══ Input for this task ══

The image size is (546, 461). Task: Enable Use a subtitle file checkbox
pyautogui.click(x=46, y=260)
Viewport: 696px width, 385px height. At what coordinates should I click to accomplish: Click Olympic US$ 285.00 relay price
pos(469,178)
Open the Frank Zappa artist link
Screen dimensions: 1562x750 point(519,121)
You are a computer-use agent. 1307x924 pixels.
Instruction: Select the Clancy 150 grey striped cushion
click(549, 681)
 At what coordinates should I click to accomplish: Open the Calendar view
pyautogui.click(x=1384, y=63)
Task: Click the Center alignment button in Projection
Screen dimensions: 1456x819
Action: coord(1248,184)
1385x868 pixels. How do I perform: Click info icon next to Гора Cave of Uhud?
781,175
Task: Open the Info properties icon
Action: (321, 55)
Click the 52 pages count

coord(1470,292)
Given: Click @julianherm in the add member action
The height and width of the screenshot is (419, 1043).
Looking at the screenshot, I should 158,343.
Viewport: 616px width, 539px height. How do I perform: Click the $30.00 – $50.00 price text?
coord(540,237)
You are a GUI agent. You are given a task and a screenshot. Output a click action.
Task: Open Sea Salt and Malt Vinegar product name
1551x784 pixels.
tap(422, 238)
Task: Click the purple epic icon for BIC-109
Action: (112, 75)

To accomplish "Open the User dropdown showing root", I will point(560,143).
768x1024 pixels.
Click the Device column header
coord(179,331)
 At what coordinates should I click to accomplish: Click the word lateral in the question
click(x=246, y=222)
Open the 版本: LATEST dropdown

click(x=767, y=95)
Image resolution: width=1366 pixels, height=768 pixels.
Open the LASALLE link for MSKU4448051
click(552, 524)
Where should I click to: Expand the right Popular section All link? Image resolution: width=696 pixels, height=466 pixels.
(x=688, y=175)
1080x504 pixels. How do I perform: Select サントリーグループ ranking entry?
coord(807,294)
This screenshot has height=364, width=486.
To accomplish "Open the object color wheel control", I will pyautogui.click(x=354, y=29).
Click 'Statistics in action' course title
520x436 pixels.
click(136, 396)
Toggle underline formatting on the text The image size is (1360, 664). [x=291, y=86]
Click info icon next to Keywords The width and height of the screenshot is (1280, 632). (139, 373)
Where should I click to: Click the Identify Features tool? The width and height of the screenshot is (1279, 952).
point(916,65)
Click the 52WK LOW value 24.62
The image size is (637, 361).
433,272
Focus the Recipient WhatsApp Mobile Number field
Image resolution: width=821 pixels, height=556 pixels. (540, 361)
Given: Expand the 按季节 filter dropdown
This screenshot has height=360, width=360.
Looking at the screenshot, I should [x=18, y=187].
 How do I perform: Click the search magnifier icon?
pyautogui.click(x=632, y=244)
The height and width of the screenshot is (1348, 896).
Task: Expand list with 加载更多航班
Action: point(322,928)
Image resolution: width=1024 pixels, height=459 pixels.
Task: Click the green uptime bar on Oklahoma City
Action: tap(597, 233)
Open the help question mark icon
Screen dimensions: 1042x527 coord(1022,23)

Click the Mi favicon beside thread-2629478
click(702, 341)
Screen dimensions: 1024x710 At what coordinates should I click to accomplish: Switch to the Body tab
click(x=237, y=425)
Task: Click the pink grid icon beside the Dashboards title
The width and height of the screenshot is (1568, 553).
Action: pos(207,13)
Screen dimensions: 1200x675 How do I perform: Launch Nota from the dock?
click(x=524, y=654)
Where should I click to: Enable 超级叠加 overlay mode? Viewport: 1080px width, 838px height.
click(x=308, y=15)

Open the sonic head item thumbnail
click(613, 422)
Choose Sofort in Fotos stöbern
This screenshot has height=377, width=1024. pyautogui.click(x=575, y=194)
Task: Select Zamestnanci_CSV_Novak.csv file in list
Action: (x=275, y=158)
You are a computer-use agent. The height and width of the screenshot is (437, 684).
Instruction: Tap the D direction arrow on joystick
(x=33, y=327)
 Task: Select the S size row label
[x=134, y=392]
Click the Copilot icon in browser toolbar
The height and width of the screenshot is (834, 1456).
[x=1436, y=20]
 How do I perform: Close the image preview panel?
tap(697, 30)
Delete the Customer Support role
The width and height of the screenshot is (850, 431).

═══

Repeat every record above precisely.

• _Output for this exercise_
The image size is (546, 461). Task: Enable Use a subtitle file checkbox
pyautogui.click(x=46, y=260)
Viewport: 696px width, 385px height. At what coordinates should I click to accomplish: Click Olympic US$ 285.00 relay price
pos(469,178)
Open the Frank Zappa artist link
Screen dimensions: 1562x750 point(519,121)
You are a computer-use agent. 1307x924 pixels.
Instruction: Select the Clancy 150 grey striped cushion
click(549, 681)
 At what coordinates should I click to accomplish: Open the Calendar view
pyautogui.click(x=1384, y=63)
Task: Click the Center alignment button in Projection
Screen dimensions: 1456x819
Action: coord(1248,184)
1385x868 pixels. How do I perform: Click info icon next to Гора Cave of Uhud?
781,175
Task: Open the Info properties icon
Action: (321, 55)
Click the 52 pages count

coord(1470,292)
Given: Click @julianherm in the add member action
The height and width of the screenshot is (419, 1043).
Looking at the screenshot, I should 158,343.
Viewport: 616px width, 539px height. How do I perform: Click the $30.00 – $50.00 price text?
coord(540,237)
You are a GUI agent. You are given a task and a screenshot. Output a click action.
Task: Open Sea Salt and Malt Vinegar product name
1551x784 pixels.
tap(422, 238)
Task: Click the purple epic icon for BIC-109
Action: (112, 75)

To accomplish "Open the User dropdown showing root", I will point(560,143).
768x1024 pixels.
Click the Device column header
coord(179,331)
 At what coordinates should I click to accomplish: Click the word lateral in the question
click(x=246, y=222)
Open the 版本: LATEST dropdown

click(x=767, y=95)
Image resolution: width=1366 pixels, height=768 pixels.
Open the LASALLE link for MSKU4448051
click(552, 524)
Where should I click to: Expand the right Popular section All link? Image resolution: width=696 pixels, height=466 pixels.
(x=688, y=175)
1080x504 pixels. How do I perform: Select サントリーグループ ranking entry?
coord(807,294)
This screenshot has height=364, width=486.
To accomplish "Open the object color wheel control", I will pyautogui.click(x=354, y=29).
Click 'Statistics in action' course title
520x436 pixels.
click(136, 396)
Toggle underline formatting on the text The image size is (1360, 664). [x=291, y=86]
Click info icon next to Keywords The width and height of the screenshot is (1280, 632). (139, 373)
Where should I click to: Click the Identify Features tool? The width and height of the screenshot is (1279, 952).
point(916,65)
Click the 52WK LOW value 24.62
The image size is (637, 361).
433,272
Focus the Recipient WhatsApp Mobile Number field
Image resolution: width=821 pixels, height=556 pixels. (540, 361)
Given: Expand the 按季节 filter dropdown
This screenshot has height=360, width=360.
Looking at the screenshot, I should [x=18, y=187].
 How do I perform: Click the search magnifier icon?
pyautogui.click(x=632, y=244)
The height and width of the screenshot is (1348, 896).
Task: Expand list with 加载更多航班
Action: point(322,928)
Image resolution: width=1024 pixels, height=459 pixels.
Task: Click the green uptime bar on Oklahoma City
Action: tap(597, 233)
Open the help question mark icon
Screen dimensions: 1042x527 coord(1022,23)

Click the Mi favicon beside thread-2629478
click(702, 341)
Screen dimensions: 1024x710 At what coordinates should I click to accomplish: Switch to the Body tab
click(x=237, y=425)
Task: Click the pink grid icon beside the Dashboards title
The width and height of the screenshot is (1568, 553).
Action: pos(207,13)
Screen dimensions: 1200x675 How do I perform: Launch Nota from the dock?
click(x=524, y=654)
Where should I click to: Enable 超级叠加 overlay mode? Viewport: 1080px width, 838px height.
click(x=308, y=15)

Open the sonic head item thumbnail
click(613, 422)
Choose Sofort in Fotos stöbern
This screenshot has height=377, width=1024. pyautogui.click(x=575, y=194)
Task: Select Zamestnanci_CSV_Novak.csv file in list
Action: (x=275, y=158)
You are a computer-use agent. The height and width of the screenshot is (437, 684).
Instruction: Tap the D direction arrow on joystick
(x=33, y=327)
 Task: Select the S size row label
[x=134, y=392]
Click the Copilot icon in browser toolbar
The height and width of the screenshot is (834, 1456).
[x=1436, y=20]
 How do I perform: Close the image preview panel?
tap(697, 30)
Delete the Customer Support role
The width and height of the screenshot is (850, 431).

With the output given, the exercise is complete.